_What this task involves_
Your output should be the lines of the data that follow, reproduced exactly from the first through the line bearing "高槻市 (1017, 2109)".

┌─ The data

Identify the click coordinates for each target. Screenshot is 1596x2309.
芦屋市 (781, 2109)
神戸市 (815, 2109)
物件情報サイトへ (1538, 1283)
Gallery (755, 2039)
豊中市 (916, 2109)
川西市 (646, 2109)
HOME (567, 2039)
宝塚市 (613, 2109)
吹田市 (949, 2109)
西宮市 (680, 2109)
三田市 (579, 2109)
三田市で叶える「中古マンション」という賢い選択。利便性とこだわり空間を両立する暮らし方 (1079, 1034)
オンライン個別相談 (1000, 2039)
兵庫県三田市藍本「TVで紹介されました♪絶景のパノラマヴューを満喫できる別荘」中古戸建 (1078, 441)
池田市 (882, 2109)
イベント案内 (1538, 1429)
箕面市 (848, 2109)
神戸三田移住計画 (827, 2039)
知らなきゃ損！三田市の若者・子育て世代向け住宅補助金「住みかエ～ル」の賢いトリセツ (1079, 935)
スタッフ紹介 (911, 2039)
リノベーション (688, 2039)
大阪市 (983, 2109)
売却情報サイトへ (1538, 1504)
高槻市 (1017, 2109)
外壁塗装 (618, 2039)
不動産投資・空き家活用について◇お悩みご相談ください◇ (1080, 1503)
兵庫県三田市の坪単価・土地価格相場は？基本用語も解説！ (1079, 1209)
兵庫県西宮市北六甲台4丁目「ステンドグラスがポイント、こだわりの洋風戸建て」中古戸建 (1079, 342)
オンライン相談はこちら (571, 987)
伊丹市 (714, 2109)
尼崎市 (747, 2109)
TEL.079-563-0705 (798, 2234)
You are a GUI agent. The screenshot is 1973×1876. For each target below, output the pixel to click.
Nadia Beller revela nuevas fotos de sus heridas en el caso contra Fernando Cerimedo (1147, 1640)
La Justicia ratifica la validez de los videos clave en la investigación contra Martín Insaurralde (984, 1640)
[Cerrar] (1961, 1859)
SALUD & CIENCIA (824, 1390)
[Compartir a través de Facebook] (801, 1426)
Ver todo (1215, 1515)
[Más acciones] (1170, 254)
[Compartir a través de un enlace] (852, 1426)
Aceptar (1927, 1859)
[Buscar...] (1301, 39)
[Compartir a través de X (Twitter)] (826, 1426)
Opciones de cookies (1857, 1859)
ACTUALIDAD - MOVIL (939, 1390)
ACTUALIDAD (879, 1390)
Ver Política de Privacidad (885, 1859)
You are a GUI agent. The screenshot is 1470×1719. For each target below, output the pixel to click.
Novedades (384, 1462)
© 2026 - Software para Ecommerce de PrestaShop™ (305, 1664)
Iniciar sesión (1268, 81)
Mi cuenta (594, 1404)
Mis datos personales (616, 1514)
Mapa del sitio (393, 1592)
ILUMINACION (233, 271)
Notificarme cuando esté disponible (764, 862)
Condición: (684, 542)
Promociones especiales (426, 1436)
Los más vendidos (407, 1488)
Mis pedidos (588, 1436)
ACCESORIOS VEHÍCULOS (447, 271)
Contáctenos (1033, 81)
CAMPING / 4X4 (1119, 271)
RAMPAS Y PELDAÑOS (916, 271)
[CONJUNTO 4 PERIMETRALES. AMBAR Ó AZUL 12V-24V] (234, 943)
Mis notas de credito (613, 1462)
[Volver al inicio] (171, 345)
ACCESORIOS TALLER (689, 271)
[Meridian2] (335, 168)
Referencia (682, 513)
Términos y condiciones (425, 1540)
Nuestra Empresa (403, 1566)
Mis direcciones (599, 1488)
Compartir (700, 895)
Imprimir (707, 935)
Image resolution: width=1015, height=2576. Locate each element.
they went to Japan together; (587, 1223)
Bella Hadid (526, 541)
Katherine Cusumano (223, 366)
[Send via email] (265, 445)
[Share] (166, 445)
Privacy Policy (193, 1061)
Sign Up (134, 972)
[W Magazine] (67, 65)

└─

_Solution to the exercise_
Identify the click coordinates for each target. Screenshot is 1596x2309.
芦屋市 (781, 2109)
神戸市 (815, 2109)
物件情報サイトへ (1538, 1283)
Gallery (755, 2039)
豊中市 (916, 2109)
川西市 (646, 2109)
HOME (567, 2039)
宝塚市 (613, 2109)
吹田市 (949, 2109)
西宮市 (680, 2109)
三田市 (579, 2109)
三田市で叶える「中古マンション」という賢い選択。利便性とこだわり空間を両立する暮らし方 (1079, 1034)
オンライン個別相談 (1000, 2039)
兵庫県三田市藍本「TVで紹介されました♪絶景のパノラマヴューを満喫できる別荘」中古戸建 (1078, 441)
池田市 (882, 2109)
イベント案内 (1538, 1429)
箕面市 (848, 2109)
神戸三田移住計画 (827, 2039)
知らなきゃ損！三田市の若者・子育て世代向け住宅補助金「住みかエ～ル」の賢いトリセツ (1079, 935)
スタッフ紹介 (911, 2039)
リノベーション (688, 2039)
大阪市 (983, 2109)
売却情報サイトへ (1538, 1504)
高槻市 (1017, 2109)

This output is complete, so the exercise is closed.